| |
Bağımlılığın bedeli
Bizzat Enerji Bakanı Hilmi Güler'in açıkladığı verilere göre, Türkiye tükettiği enerjinin yüzde 72'sini yurtdışından sağlıyor. Dahası bu oran hızla yüzde 80'lere doğru gidiyor. Bu bağımlılığın ne büyük tehlikelere gebe olduğunu anlamak için İngiltere ve Ukrayna'daki gelişmelere bakmak yeterli.

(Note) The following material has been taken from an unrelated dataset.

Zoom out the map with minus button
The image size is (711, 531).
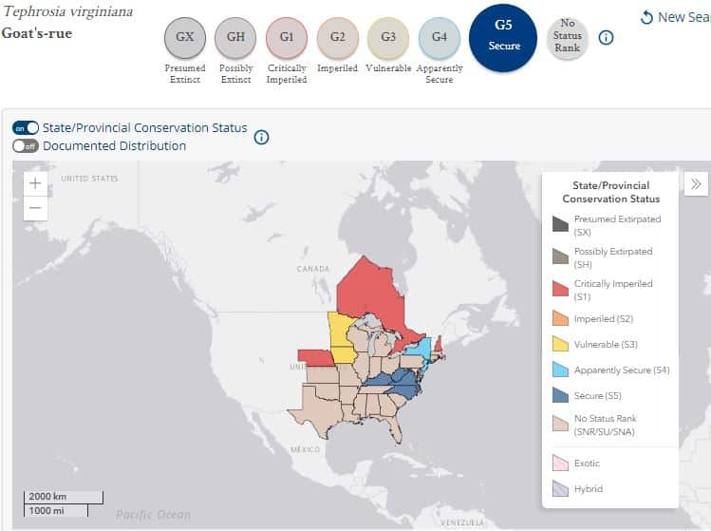pos(35,208)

İngilizler şaşkın. Doğalgaz iki haftada yüzde 100 zamlandı. Dahası bu kış elektrik kesintileri olacağı açıklandı. Nasıl şaşırmasınlar? Petrol zengini olduklarını sanıyorlardı. Öyle ya; 1980'lerde Kuzey Denizi'nde bulunan petrol ve doğalgaz yataklarıyla büyük üreticiler arasına katılmamışlar mıydı? Ama artık kazın ayağı öyle değil. Tüketim sürekli artarken -kuyular kuruduğu için- üretim düşüyor. 1999'da başlayan düşüş 6 yılda yüzde 30'a ulaştı. Şimdi günde sadece 2 milyon varil petrol çıkarılabiliyor. 5 yıl sonra ise 1.2 milyon varile inecek. Doğalgazdaki düşüş de aynı oranlarda. Oysa İngiltere petrol ve doğalgaz yataklarına güvenip 15 yıl önce enerji politikasında köklü değişikliğe gitti. Kömürün elektrik üretiminde yüzde 70 olan payını yüzde 30'un altına çekti. Bu vahim hatayı bugün pahalı faturalarla, soğuk ve karanlık kış tehdidiyle ödüyorlar... Gazprom, yani Rus doğalgazına bağımlı Ukrayna'daki son gelişmeyi de aktaralım: Rusya Devlet Başkanı Putin dün, bu ülkeye doğalgazı piyasa fiyatının bir kuruş altında vermeyeceklerini açıkladı. Yani bin metreküp doğalgazı 50 dolara alan Ukrayna, bundan böyle 160 dolar ödeyecek. İsterse! Vereceğimiz bilgileri okurken, bu iki örneği gözönüzün önünde tutun.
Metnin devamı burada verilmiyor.